Cuma, Ekim 19

bulantı

süper geceye müthiş final, yine kimin nazarı değdi bilmiyorum.
tatlı bir ağırlığı olan kafamı yastığa bırakıyorum, makyajımı silmiş ve suçluluk duygusundan arınmışım. birazdan uykunun sıcak kollarında uyuyor olacağım derken, mide bulantısı. bereketli bir istifra. olabilir dedim pek de üzerine düşmedim, yarım saat sonra 2. atak geldi. insan vücuduna en aykırı hareket, yer çekimine karşı koyabilen bir mekanizma var içeride. dolayısıyla çok yorucu, ardından gelen üşüme terleme krizleri. derken bir baktım saat 5buçuk ve ben her yarım saatte bir klozetle samimileşmiş ve artık midemde olmayan bir şeyi çıkarmaya çalışmışım. mide asidiyle yanmışım.

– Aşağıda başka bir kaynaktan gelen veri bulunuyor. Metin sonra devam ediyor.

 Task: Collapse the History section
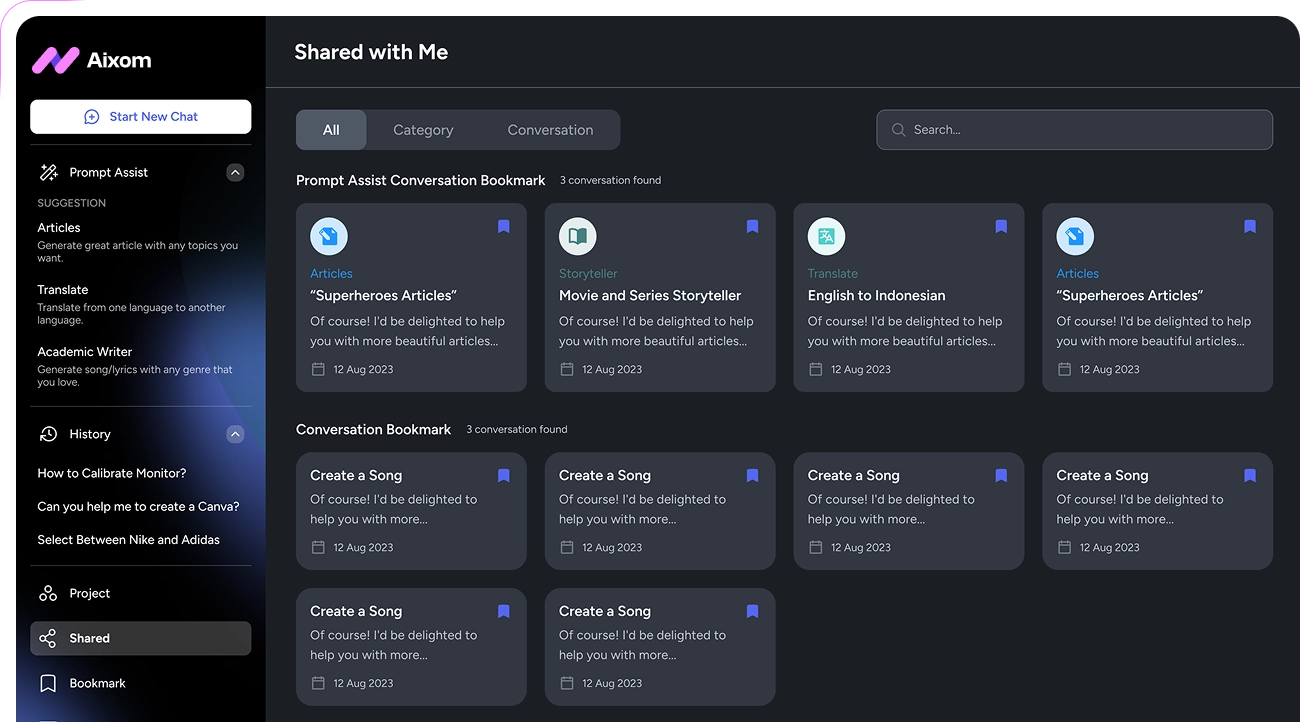pyautogui.click(x=235, y=434)
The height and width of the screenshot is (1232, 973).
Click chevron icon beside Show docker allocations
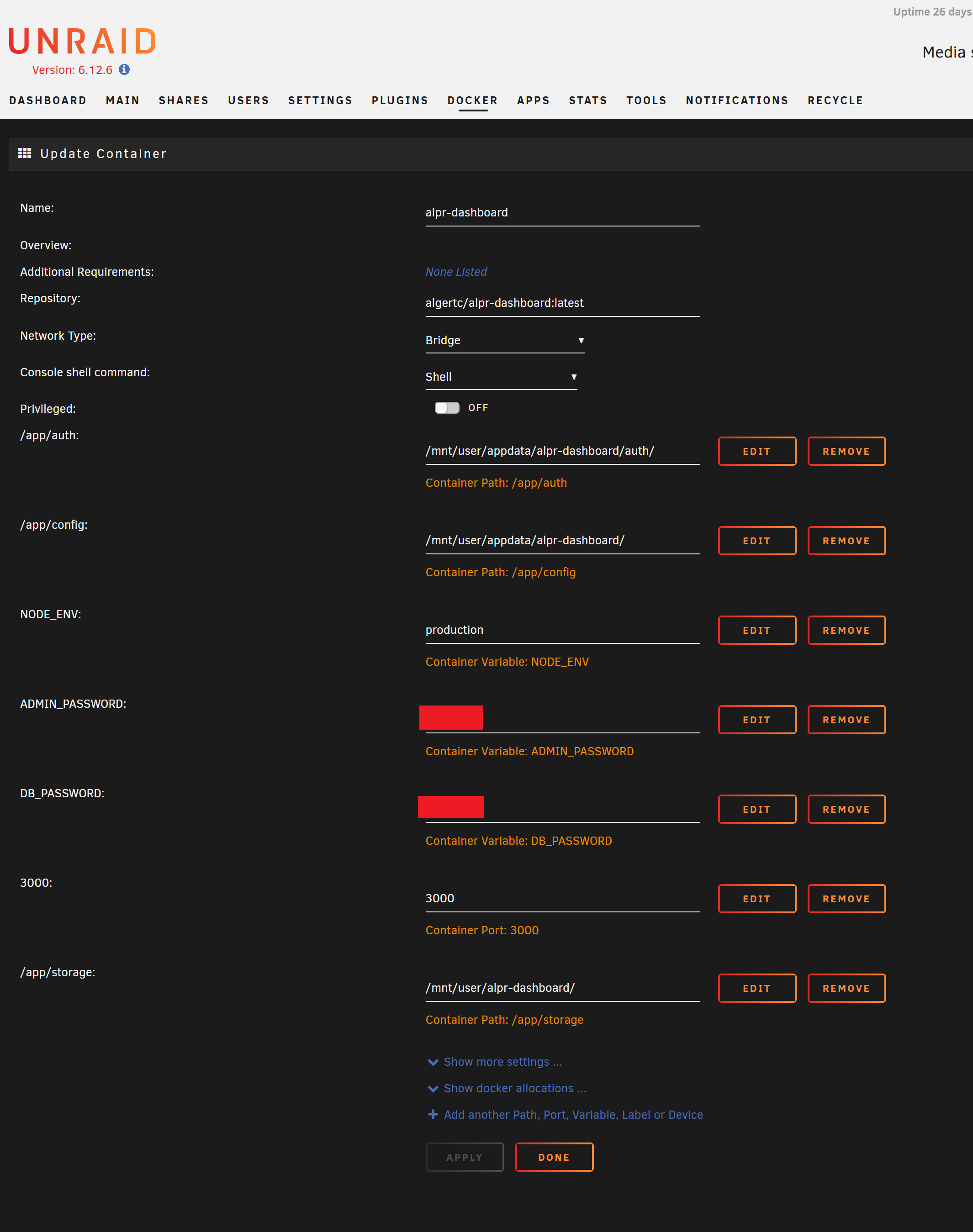433,1088
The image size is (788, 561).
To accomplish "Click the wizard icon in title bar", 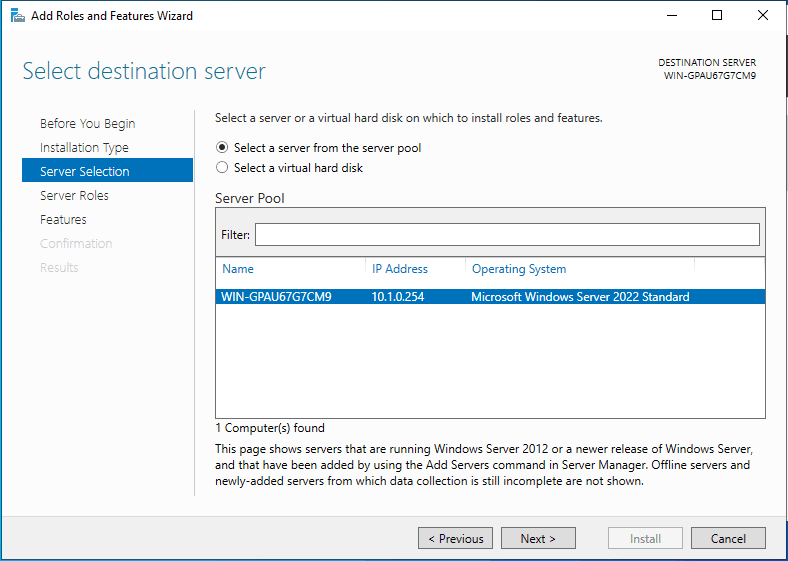I will tap(16, 16).
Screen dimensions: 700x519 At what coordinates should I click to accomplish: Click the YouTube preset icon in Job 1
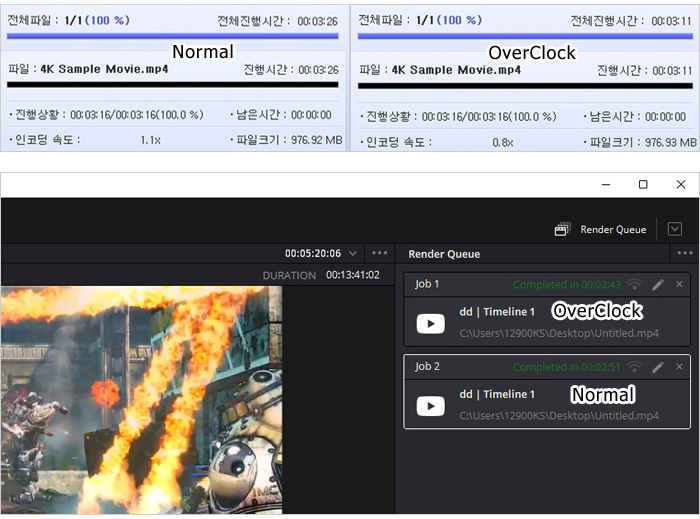430,323
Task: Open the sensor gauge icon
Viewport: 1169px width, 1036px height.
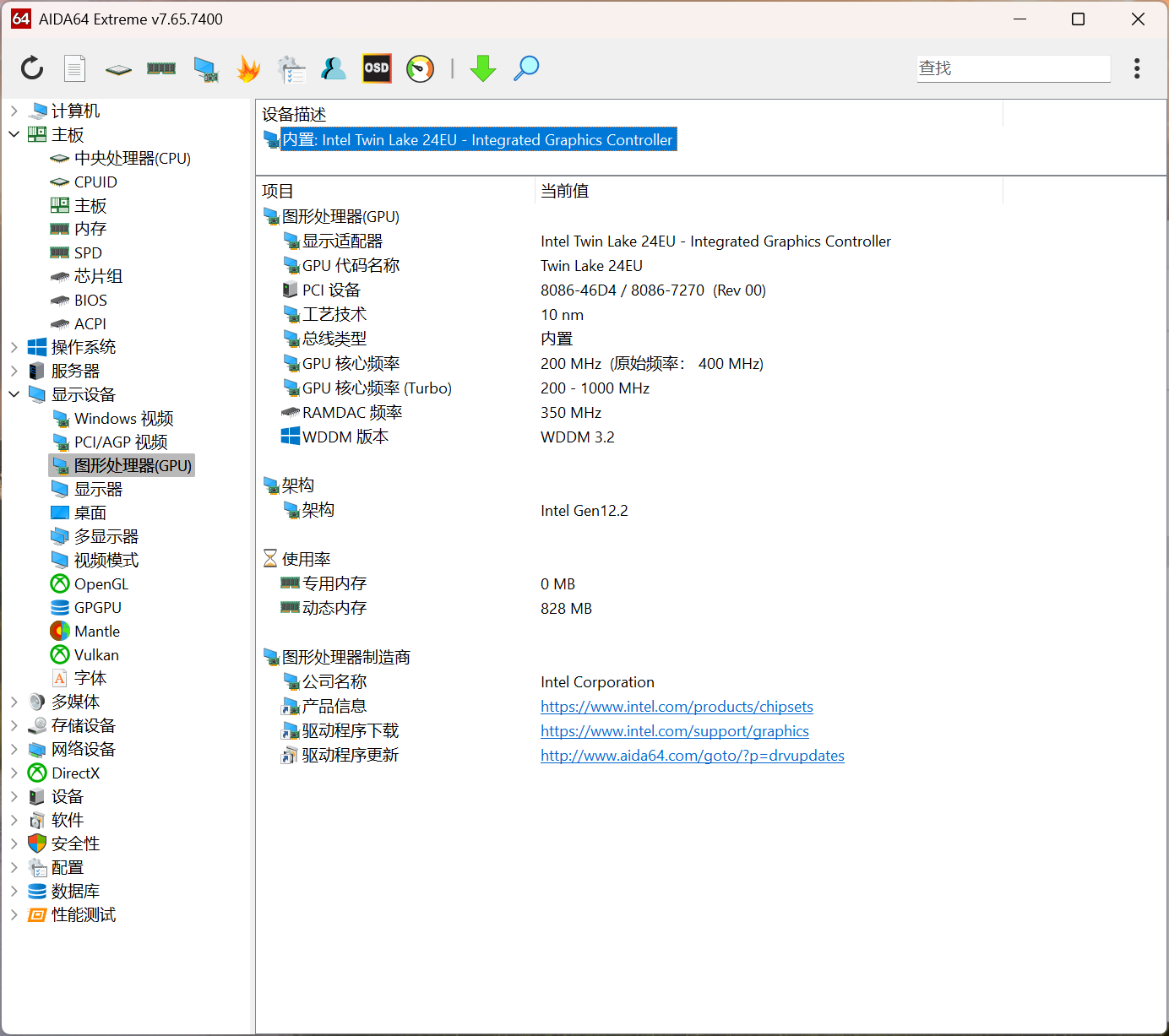Action: pos(420,68)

nane limon. iki öğürme arasında kaynattım, kokusu yüzünden yudum bile alamadan bıraktım. emedur aradım, buldum, 10 dakka sonra çıkardım. ve sonunda pes edip eski günlerdeki gibi beni iyileştirebilecek insanın odasına girdim.
annemle babam birbirlerine sokulmuş uyuyorlar. anne dedim. babam noldu dedi, annem gözlerini açtı. ben daha nolduğunu söyleyemeden tuvalete koştum, sonrasında ise kendimi annemin ellerine teslim ettim, ye dedi yedim, iç dedi içtim.
bu bir gıda zehirlenmesi hikayesi. şu an bütün yiyecekler çirkin, bütün içkiler berbat. anneme, bana zorla yedirdiği kızarmış ekmek ve yine zorla içirdiği şekerli çay için müteşekkirim.